Tais pensões começaram a ser pagas para sobreviventes da Guerra do Paraguai (1864-1870) e suas viúvas. Anos depois, os pagamentos se estenderam às filhas dos militares.
Em 1960 uma nova lei regulamentou o benefício. Até 2001, quando o governo brasileiro cortou a mamata para quem entrava nas Forças Armadas a partir daquele ano. No entanto, para aqueles que já gozavam do benefício, ele se manteve.
Para o Brasil parar de arcar com tais gastos, caso não haja novas mudanças na legislação, será preciso esperar a morte dos últimos beneficiários. Segundo estimativas do Ministério da Defesa feitas em 2020 a partir da expectativa média das viúvas e herdeiros, bancaremos os privilégios do generalato até 2096.
O Índice Global de Aposentadoria Natixis deste ano dá um cenário da situação brasileira. Das 44 nações avaliadas o Brasil é o penúltimo colocado no ranking global de aposentadoria, ficando atrás apenas de Índia. O estudo leva em conta quatro pontos principais:
* saúde,
* finanças,
* qualidade de vida,
* bem-estar.
Valeria refazer esse indicador sob a óptica militar. Em qual lugar o Brasil ficaria?
O mistério da fila desaparecida
Depois de uma discrepância de números envolvendo o número de brasileiros na fila de espera para obtenção de aposentadoria ou auxílio doença, o Ministério da Previdência Social anunciou a criação de um grupo de trabalho para examinar o caso.
A diferença se deu porque o próprio ministério, através de um boletim mensal de longa data, revelou haver 1,42 milhão de pessoas em espera, enquanto o Portal da Transparência da Previdência indicava um 1,2 milhão, deixando a dúvida sobre onde estariam os 223 mil requerimentos entre as duas amostragens.
Segundo o ministro de Previdência Social, Carlos Lupi, já foram pedidos documentos, esclarecimentos e série histórica de todos os processos no Brasil nos últimos anos, com o intuído de entender onde está o ponto cego. “Trabalhamos para aprimorar a Previdência, trabalhando com clareza e eficiência”, disse ele à DINHEIRO.
Sem arriscar onde pode estar o erro, ele se limitou a dizer que o ministério “trabalha incansavelmente”.
Outro número que tem causado confusão envolve as perícias médicas.
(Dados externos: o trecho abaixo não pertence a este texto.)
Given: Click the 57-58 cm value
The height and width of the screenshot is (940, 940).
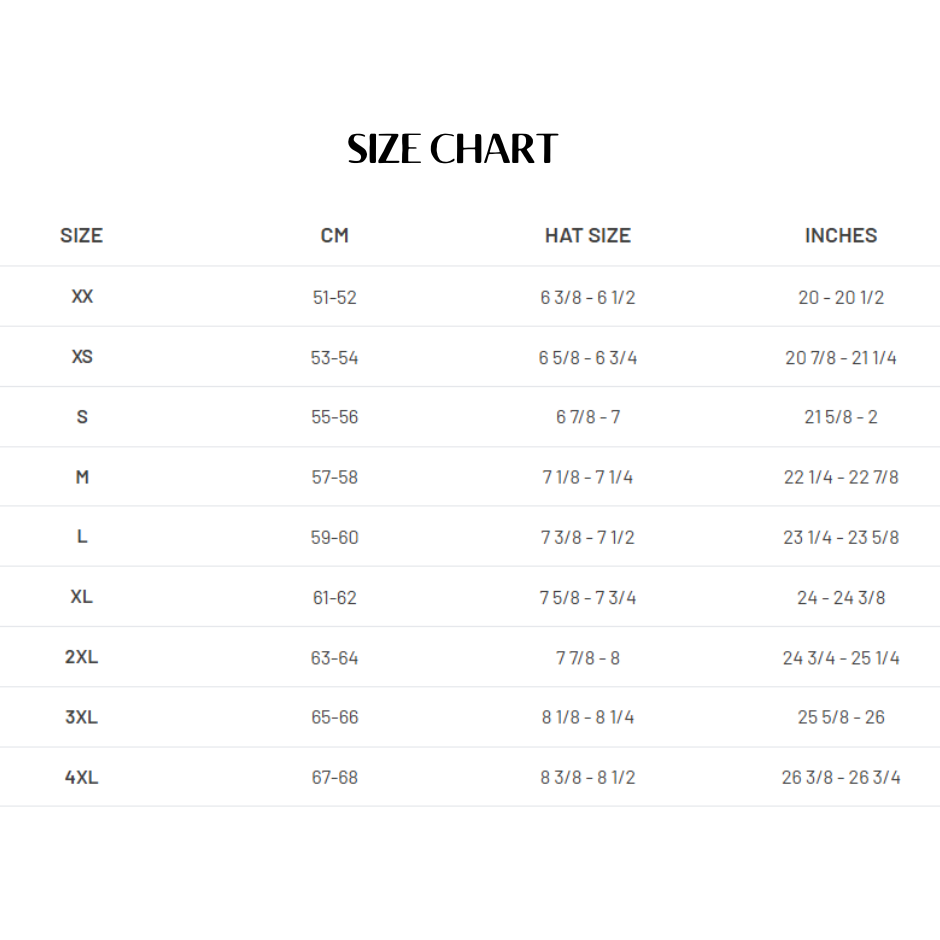Looking at the screenshot, I should click(x=334, y=477).
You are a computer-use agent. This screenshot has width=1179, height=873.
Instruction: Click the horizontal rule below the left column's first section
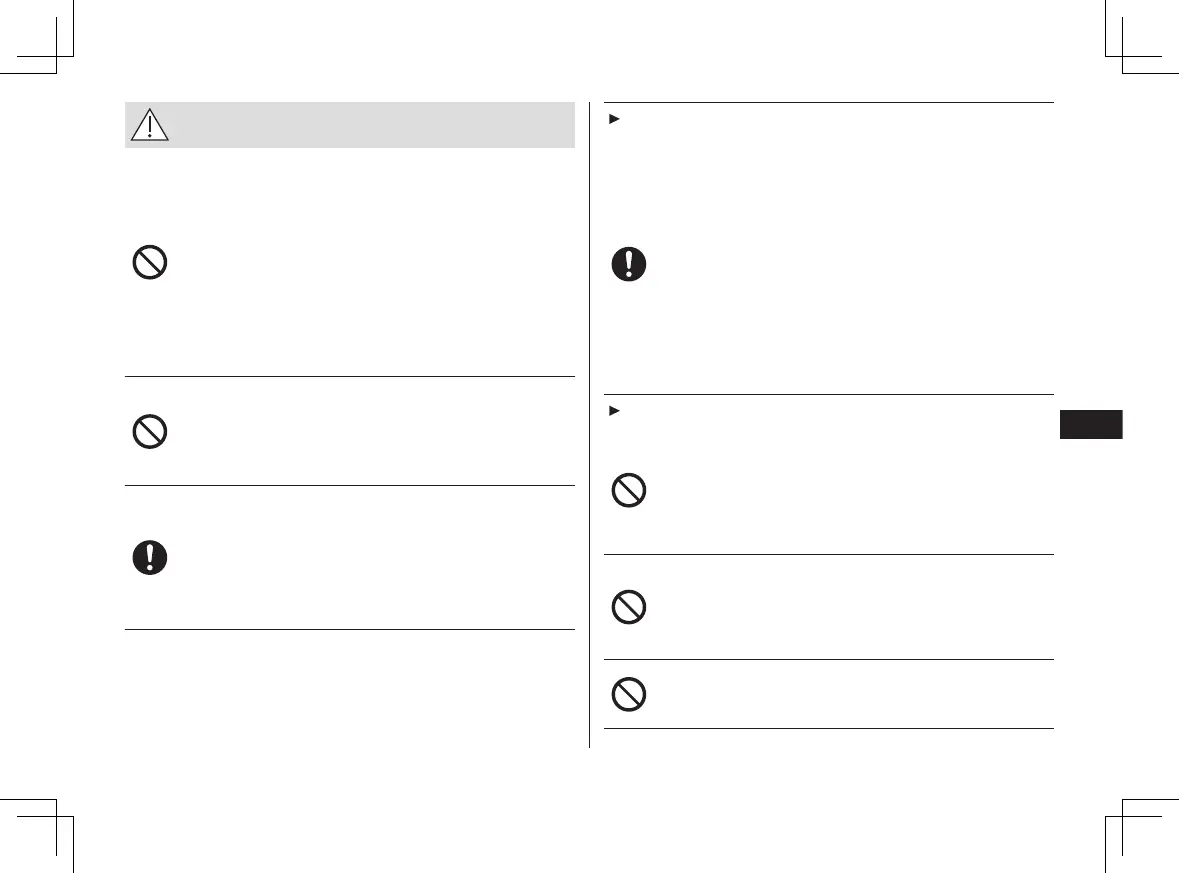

O Portal da Transparência da Previdência indica 596.699 pedidos de perícia, os dados obtidos via ministério informam quase o dobro (1, 07 milhão).
Em entrevista na sexta-feira (1), o presidente do INSS, Alessandro Stefanutto, disse que o governo ainda não tem uma resposta para a divergência nos números, mas desconfia que algumas tarefas antigas continuam pendentes no sistema, embora o segurado não esteja mais à espera de análise, por diferentes motivos.
“Imaginamos que [possam ter sido mantidas] tarefas que não eram necessárias ou tarefas desprezadas de 2008, 2007, ou seja, não é uma pessoa que está esperando”, afirmou. Mais uma prova que a Previdência Social precisa rejuvenescer.